--- START ---

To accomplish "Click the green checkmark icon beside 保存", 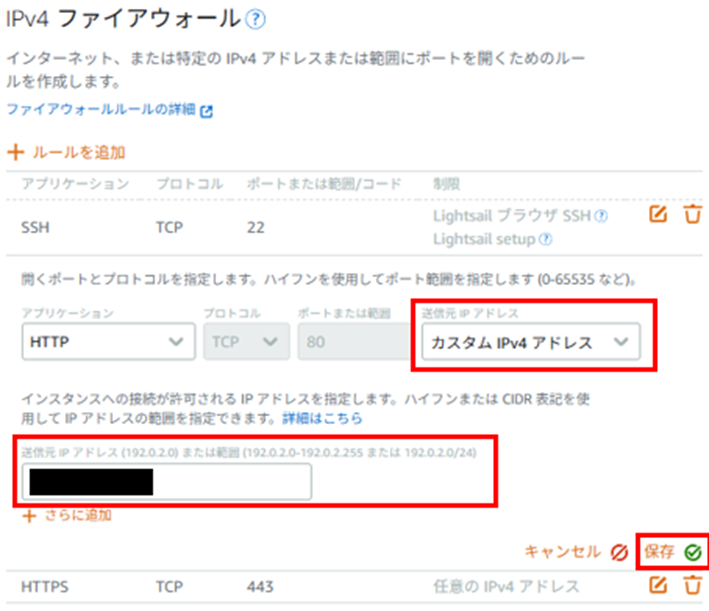I will [x=692, y=551].
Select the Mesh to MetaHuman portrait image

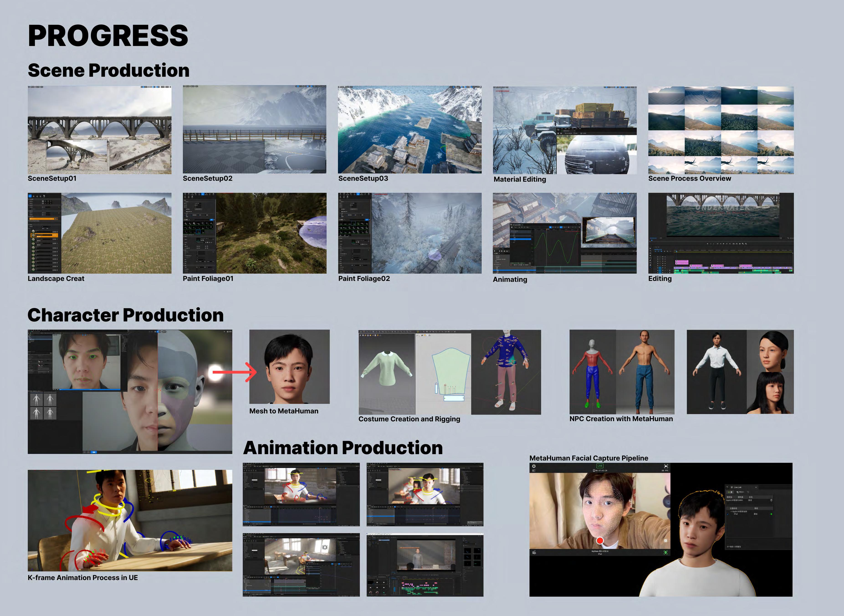pos(289,367)
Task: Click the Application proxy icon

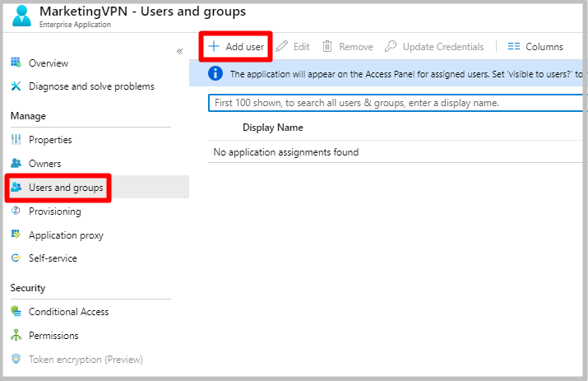Action: pyautogui.click(x=16, y=235)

--- END ---

THE TASK: Starting from the line containing "Select the Mesh to MetaHuman portrait image", repeat each line exactly through the end of the entries, including the last, while leaving pictures out.

OUTPUT FOR THIS EXERCISE:
Select the Mesh to MetaHuman portrait image

pos(289,367)
Task: Click the Application proxy icon

Action: pyautogui.click(x=16, y=235)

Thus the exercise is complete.